Ты в роли избранной стяжал успех,
Но это только внешнее отличье,
И боль, придя, уравнивает всех,
Но тех – в ничтожестве, а тех – в величье.
Амбиции, претензии – пустяк
Перед нуждой в спасительном уколе,
И остается лишь простой костяк
Из мужества, терпения и воли.
Куда трудней не в спорах побеждать,
Не в бегство обращать чужие рати,
А до утра ни стона не издать,
Чтоб не будить соседей по палате.
 

* * *

 
Ожидание выпивки может из всякого вытянуть душу,
Человек изнывает, словно кит, занесенный на сушу.

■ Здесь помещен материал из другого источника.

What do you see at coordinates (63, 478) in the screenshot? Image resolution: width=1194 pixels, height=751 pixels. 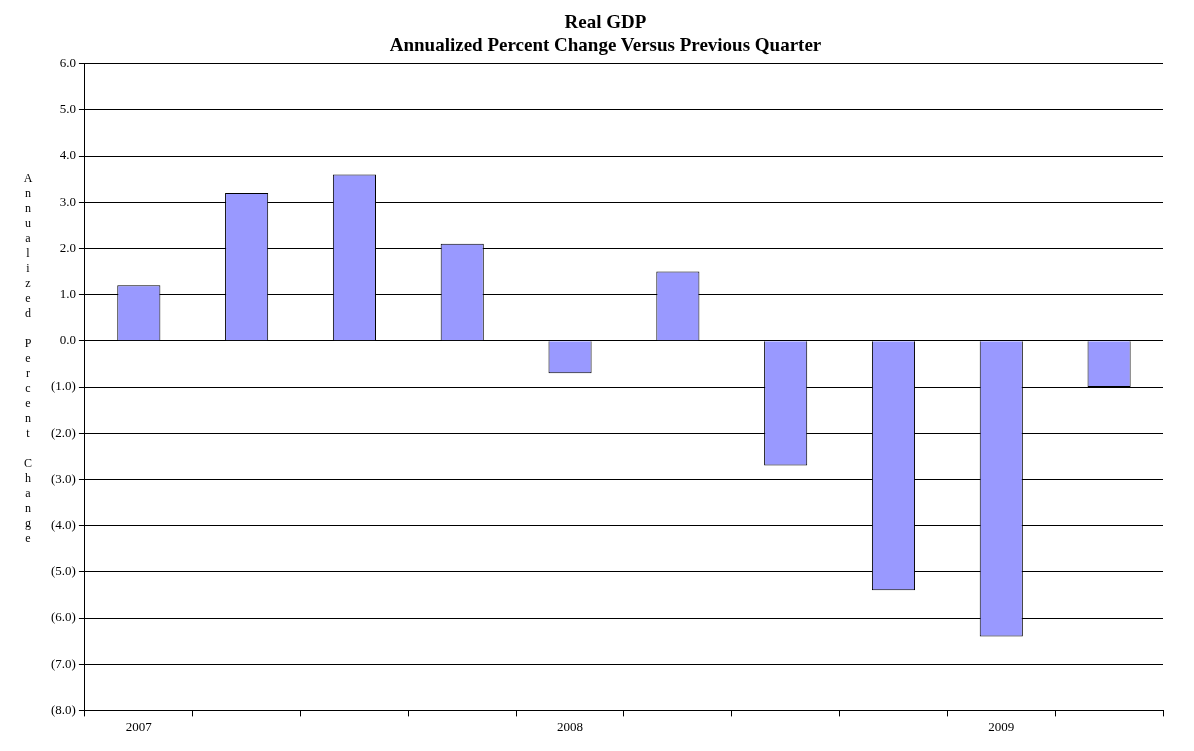 I see `y-tick-label: (3.0)` at bounding box center [63, 478].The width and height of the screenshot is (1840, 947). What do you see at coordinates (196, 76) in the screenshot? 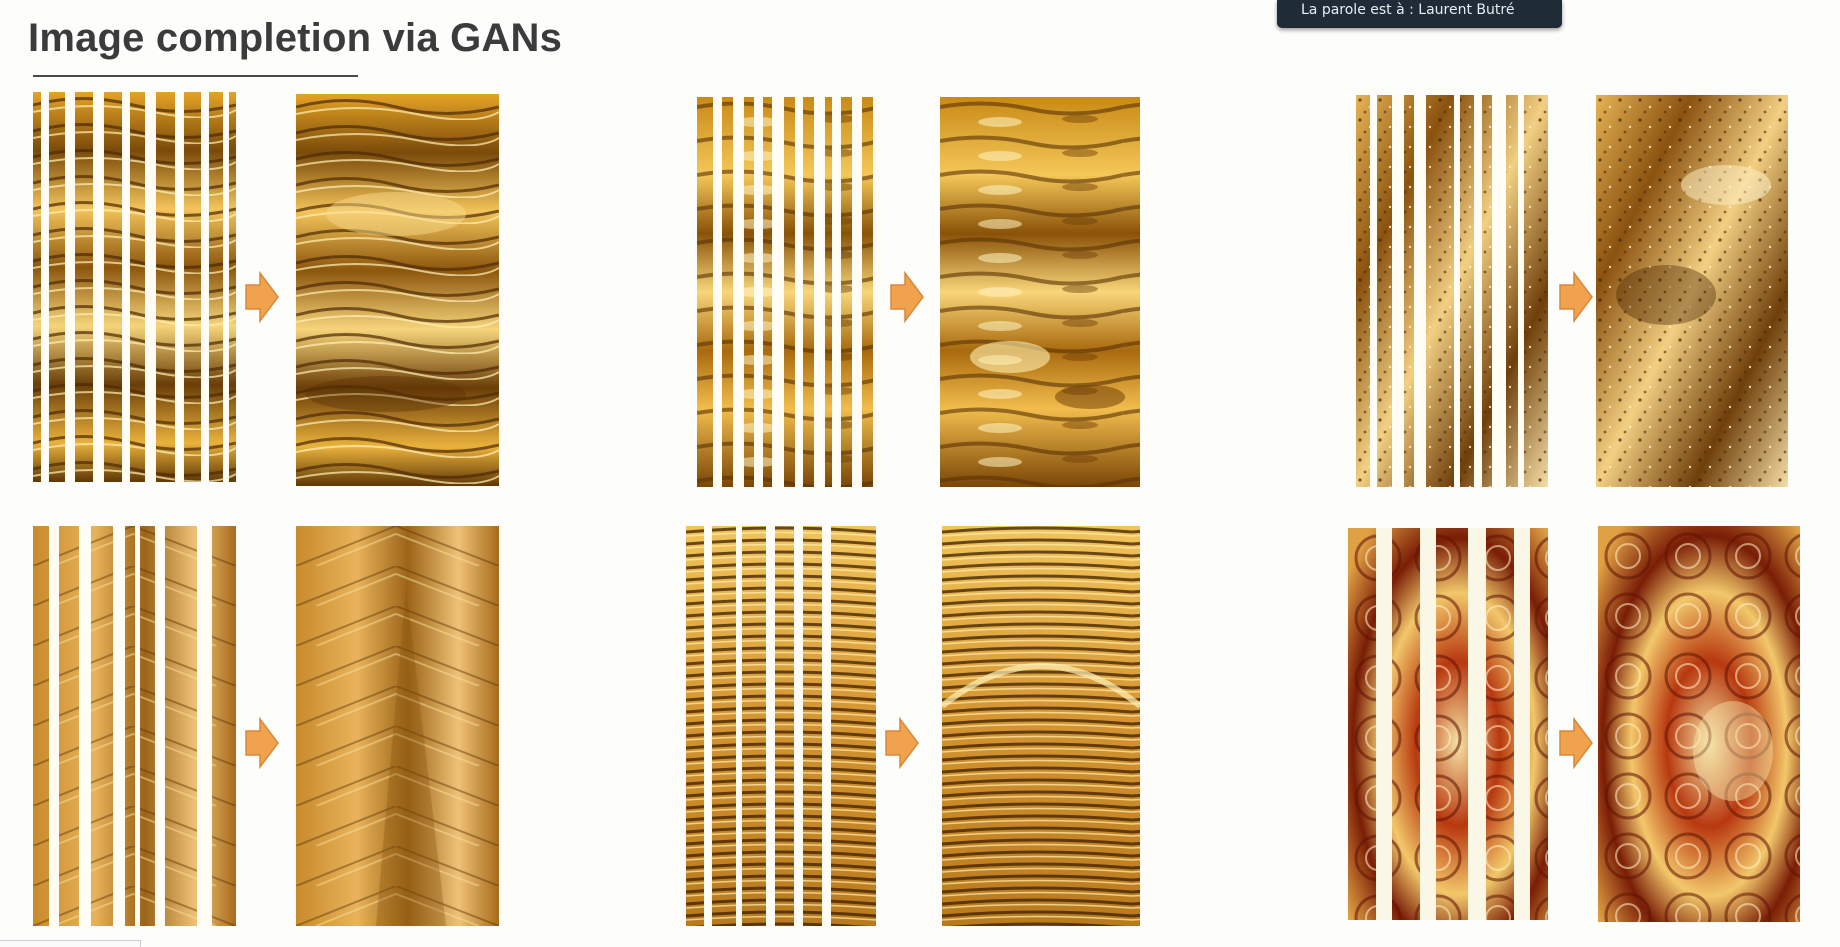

Все красоты Земли у него вызывают зевоту,
Он скорей предпочел бы тяжелую делать работу.
Он качает ногой, озирается, чешет затылок,
А ведь где-то в подвалах стоят миллионы бутылок,
Кто-то цедит из трубки первач у себя на квартире,
Но гонец затерялся в огромном и яростном мире.
И невольно в мозгу нехорошие встанут картины:
Вот в пивную гонца красноглазые кличут мужчины,
Вот кричит он в ответ: “Кореша дорогие, здорово!”
Так бы в глотку и вбил ему это дурацкое слово.
Ну куда он идет, козыряя деньгами спесиво?
Жажду этих людей не залить и цистернами пива.
Сбережения наши он вздумал безжалостно ухнуть,
Чтобы эти уроды смогли еще больше опухнуть.